The State DOH also contends that the interpretation of its own regulation afforded by the Commissioner deserves great deference because the three City agencies are empowered and, thus, "legally responsible," to provide the services for which reimbursement is sought. The City DOH argues that the City agencies are authorized, but not legally responsible, to provide the contracted-for services.

Public Health Law § 603 authorizes the Commissioner of Health to withhold State aid reimbursement if it is determined that the services for which reimbursement is sought are not rendered in conformance with the rules and regulations established by the Commissioner. To effectuate this legislative authorization, the Commissioner promulgated a regulation disallowing reimbursement for the "cost of activities for which any other agency * * * has been given legal responsibility" (10 NYCRR 40-1.53[p]).

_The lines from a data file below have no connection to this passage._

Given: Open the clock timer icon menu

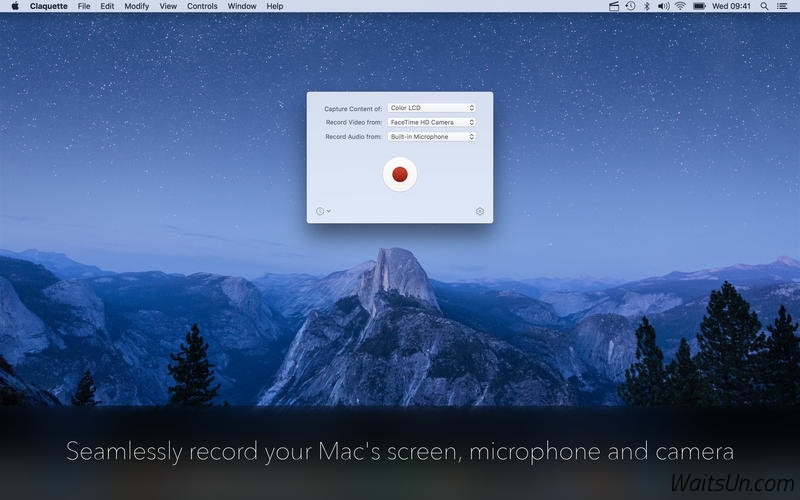Looking at the screenshot, I should point(322,211).
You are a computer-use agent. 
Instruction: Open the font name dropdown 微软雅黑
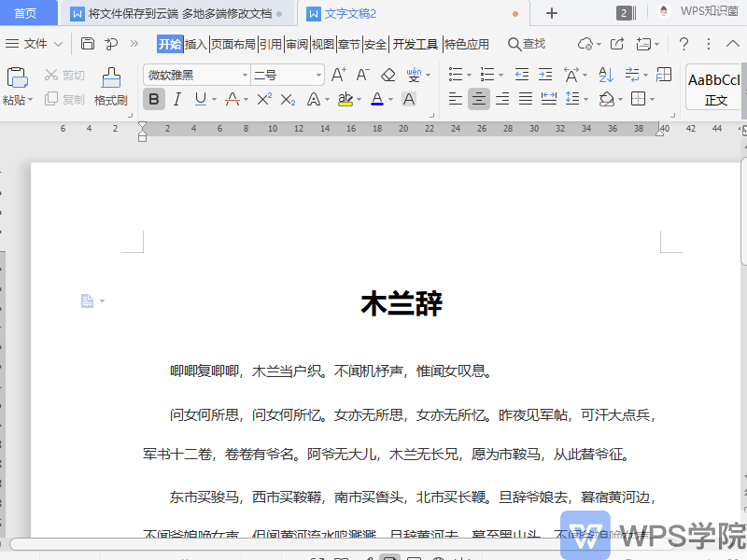(196, 75)
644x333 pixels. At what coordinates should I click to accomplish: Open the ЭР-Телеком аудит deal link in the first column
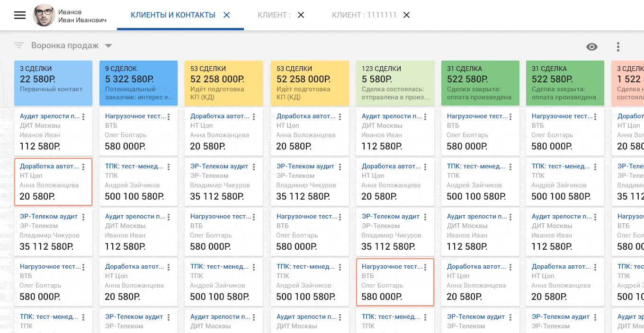coord(49,217)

We have previously stated that where a regulation is not inconsistent with a statute and does not exceed it, the interpretation given to it by the Commissioner of Health is "controlling and will not be disturbed in the absence of weighty reasons" and unless it is arbitrary and capricious (Matter of Sigety v Ingraham, 29 NY2d 110, 114; see also, Matter of Cortlandt Nursing Care Center v Whalen, 46 NY2d 979, 980). Applying that principle to the case before us, we conclude that there are controlling reasons why the decision of the DOH, denying State aid reimbursement on the ground that the City agencies had a legal responsibility to provide the contracted for public health services, cannot stand.

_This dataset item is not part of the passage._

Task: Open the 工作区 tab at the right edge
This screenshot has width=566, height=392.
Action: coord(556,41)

We agree with the Appellate Division that although the City agencies involved are authorized to provide the contracted- for public health services (see, McKinney's Unconsolidated Laws of NY § 7382 [authorizing the City HHC to provide such health and medical services as are necessary to protect and promote the health, safety and welfare of the inhabitants of the State]; NY City Charter § 1403[h] [empowering the City DEP to respond to emergencies caused by releases or threatened releases of hazardous substances into the environment]; NY Charter § 1803[2] [authorizing the City HPD to enter and inspect any building, structure, enclosure or premises]), none of the agencies has a "legal responsibility" to do so. Moreover, nothing in the statutory provisions imposes a legal responsibility on the City agencies to provide those services pursuant to contract with the City DOH. Rather, the contractual relationship between the City DOH and the City agencies empowered to provide the public health services at issue here may serve one of the goals of the new statutory provisions, namely "yield[ing] enormous cost savings" (see, Governor's Mem approving L 1986, ch 901, 1986 NY Legis Ann, at 367, supra).

Accordingly, the order of the Appellate Division should be affirmed, with costs.

Order affirmed, with costs. Opinion by Judge Smith. Chief Judge Kaye and Judges Simons, Titone, Bellacosa, Levine and Ciparick concur.